What actually happens in the case where for example a form creates ObjectA
and hooks it to an event in ObjectB and then the form closes taking ITS
reference to ObjectA with it? ObjectB keeps firing events... and the
handler code in ObjectA keeps running each time I guess, right? Suppose for
some reason that code in ObjectA crashes... what happens - a general
unhandled exception from the CLR?
 
Daniel Billingsley said:
Suppose the object, ObjectA we'll say, isn't going to go away with the form,
but the TextBox of course is. Then I need to have the TextBox unhook from
the event so the ObjectA doesn't have a reference to it.
Yes.

Is it proper to override the TextBox's Dispose in that case and put
it in there, even though technically it isn't an unmanaged resource.
It seems to be the way to do it according to the "Implementing a
Dispose Method" in the MSDN library. Or is it better to have a
method, say Unhook, in the TextBox? That seems more "proper" to me,
but the Dispose seems simpler and safer on the other hand.
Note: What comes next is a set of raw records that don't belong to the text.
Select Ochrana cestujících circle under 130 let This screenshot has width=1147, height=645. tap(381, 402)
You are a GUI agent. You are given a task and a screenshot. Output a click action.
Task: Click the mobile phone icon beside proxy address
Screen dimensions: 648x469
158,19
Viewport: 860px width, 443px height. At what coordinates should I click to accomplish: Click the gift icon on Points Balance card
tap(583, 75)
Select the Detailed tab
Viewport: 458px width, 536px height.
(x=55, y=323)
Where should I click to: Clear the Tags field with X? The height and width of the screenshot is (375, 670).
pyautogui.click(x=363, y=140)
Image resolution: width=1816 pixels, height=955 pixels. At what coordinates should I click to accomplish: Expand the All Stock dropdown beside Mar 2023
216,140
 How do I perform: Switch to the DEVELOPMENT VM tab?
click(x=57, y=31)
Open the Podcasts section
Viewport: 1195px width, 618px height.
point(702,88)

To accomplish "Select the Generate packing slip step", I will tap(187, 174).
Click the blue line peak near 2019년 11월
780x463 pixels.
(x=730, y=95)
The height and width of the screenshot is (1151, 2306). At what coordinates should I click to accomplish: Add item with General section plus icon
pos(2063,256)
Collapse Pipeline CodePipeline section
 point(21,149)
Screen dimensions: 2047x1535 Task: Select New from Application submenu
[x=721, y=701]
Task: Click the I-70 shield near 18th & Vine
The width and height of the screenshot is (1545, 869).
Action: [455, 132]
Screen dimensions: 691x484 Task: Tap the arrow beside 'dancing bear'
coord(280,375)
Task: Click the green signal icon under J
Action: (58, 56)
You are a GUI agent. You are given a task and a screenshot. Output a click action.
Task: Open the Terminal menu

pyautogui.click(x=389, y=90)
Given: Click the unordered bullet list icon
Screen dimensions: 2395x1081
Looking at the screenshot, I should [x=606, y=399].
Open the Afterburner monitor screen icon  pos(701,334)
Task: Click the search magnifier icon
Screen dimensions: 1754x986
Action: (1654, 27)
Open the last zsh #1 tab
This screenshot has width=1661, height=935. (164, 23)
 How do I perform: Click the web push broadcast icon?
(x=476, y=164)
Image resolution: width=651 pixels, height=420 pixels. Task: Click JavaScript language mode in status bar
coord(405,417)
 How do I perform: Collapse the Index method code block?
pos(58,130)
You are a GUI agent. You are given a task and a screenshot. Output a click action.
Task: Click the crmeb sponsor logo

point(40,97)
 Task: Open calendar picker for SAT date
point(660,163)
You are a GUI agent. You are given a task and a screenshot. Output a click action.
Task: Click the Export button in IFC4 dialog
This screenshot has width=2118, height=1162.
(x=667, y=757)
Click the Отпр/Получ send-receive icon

I'm not sure what the best thing is there. It's sort of an abuse of the
Dispose method, but it's better than anything else we've currently got,
so I'd use it if I were you.
What actually happens in the case where for example a form creates ObjectA
and hooks it to an event in ObjectB and then the form closes taking ITS
reference to ObjectA with it? ObjectB keeps firing events... and the
handler code in ObjectA keeps running each time I guess, right? Suppose for
some reason that code in ObjectA crashes... what happens - a general
unhandled exception from the CLR?

If an exception is thrown from the event handler, that exception will
just propagate - the event is effectively just a series of delegate
calls.
 
Jon Skeet said:
I'm not sure what the best thing is there. It's sort of an abuse of the
Dispose method, but it's better than anything else we've currently got,
so I'd use it if I were you.

That's the way I was thinking.
If an exception is thrown from the event handler, that exception will
just propagate - the event is effectively just a series of delegate
calls.

Yeah but propagate to where? The code causing the exception is kind of
running in la-la land at that point.
 
Daniel Billingsley said:
Yeah but propagate to where? The code causing the exception is kind of
running in la-la land at that point.

It will propagate to whatever's calling the delegate, eg your
OnFooEvent method.
 
It will propagate to whatever's calling the delegate, eg your
OnFooEvent method.

Oh yeah, duh. Forget that events/delegates are just callbacks of a sort.